Pompeji (lateinisch Pompei), im 6. Jh. v. Chr. von den Oskern gegründete antike Stadt in Kampanien südöstlich des Vesuvs.
Pompeji wurde später von Etruskern und seit Ende 5. Jh. v. Chr. von den Samniten bewohnt. Nach deren Niederlage 82 v. Chr. entstand in Pompeji eine römische Siedlung. Ein schweres Erdbeben brachte 63 n. Chr. die meisten Gebäude der Stadt zum Einsturz. Noch vor Abschluss des Wiederaufbaus brach 79 n. Chr. der Vesuv aus, wobei ein Bimsstein- und Ascheregen auf die Stadt niederging und sie etwa sechs Meter hoch verschüttete.
Erhalten blieben dadurch nicht nur die Baulichkeiten, sondern auch Möbel und Gebrauchsgegenstände. Nach ersten Ausgrabungen 1748 begann die systematische Freilegung der Stadt erst 1860. Die Entdeckungen der Archäologen in Pompeji übten großen Einfluss auf die zeitgenössische Kunst im Klassizismus und Historismus aus. Ebenfalls bedeutungsvoll für das Interesse an der Antike im Klassizismus und Historismus waren Funde aus * Herculaneum, das zur gleichen Zeit wie Pompeji durch den Vesuvausbruch verschüttet wurde.

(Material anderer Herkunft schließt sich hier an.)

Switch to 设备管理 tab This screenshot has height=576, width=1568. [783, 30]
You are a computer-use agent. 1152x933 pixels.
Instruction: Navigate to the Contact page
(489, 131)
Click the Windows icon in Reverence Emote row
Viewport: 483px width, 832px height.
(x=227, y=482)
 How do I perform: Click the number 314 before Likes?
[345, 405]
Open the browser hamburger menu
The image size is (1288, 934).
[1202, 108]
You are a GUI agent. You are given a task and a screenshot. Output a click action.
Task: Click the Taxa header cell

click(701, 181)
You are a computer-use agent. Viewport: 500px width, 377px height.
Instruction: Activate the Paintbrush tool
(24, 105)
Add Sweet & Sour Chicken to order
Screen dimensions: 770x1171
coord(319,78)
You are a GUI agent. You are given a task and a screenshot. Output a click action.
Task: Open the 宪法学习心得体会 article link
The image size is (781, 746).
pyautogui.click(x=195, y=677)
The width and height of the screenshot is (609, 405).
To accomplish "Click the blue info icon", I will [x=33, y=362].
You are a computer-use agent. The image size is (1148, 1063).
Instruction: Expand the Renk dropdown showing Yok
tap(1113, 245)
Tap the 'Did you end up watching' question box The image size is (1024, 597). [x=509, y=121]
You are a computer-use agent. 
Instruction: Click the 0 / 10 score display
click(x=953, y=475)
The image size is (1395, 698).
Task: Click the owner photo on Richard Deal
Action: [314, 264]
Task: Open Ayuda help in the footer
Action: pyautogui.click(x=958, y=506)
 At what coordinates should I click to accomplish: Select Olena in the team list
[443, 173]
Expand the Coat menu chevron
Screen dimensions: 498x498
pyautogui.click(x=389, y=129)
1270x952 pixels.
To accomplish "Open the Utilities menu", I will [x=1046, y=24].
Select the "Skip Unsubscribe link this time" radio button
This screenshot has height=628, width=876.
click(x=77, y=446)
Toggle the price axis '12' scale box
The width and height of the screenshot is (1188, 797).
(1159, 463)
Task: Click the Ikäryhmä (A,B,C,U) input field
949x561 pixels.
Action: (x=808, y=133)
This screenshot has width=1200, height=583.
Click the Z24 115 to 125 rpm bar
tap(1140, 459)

E. PERNICE, Pavimente u. figürliche Mosaiken, Berlin, Leipzig 1938; K. SCHEFOLD, Pompejanische Malerei, Basel 1952; P. WERNER, P. und d. Wanddekoration d. Goethezeit, München 1970; B. ANDREAE, H. KYRIELEIS (Hg.), Neue Forsch. in P. u. den anderen vom Vesuvausbruch 79 u. Z. verschütteten Städten, Recklinghausen 1975; Th. KRAUS, P. u. Herculaneum. Antlitz u. Schicksal zweier antiker Städte, Köln 1977; R. LING, P. and Herculaneum. Recent Research and Future Prospects, in: Papers in Italian Archaeology 1, Oxford 1978; E. J. DWYER, Pompeian Sculpture in Its Domestic Context, Diss. New York, Ann Arbor 1980; H. ESCHEBACH, P. Erlebte antike Welt, Leipzig 1984; M. GRANT, P.: Kunst u. Leben in P. u. Herculaneum, Stuttgart, München 1986.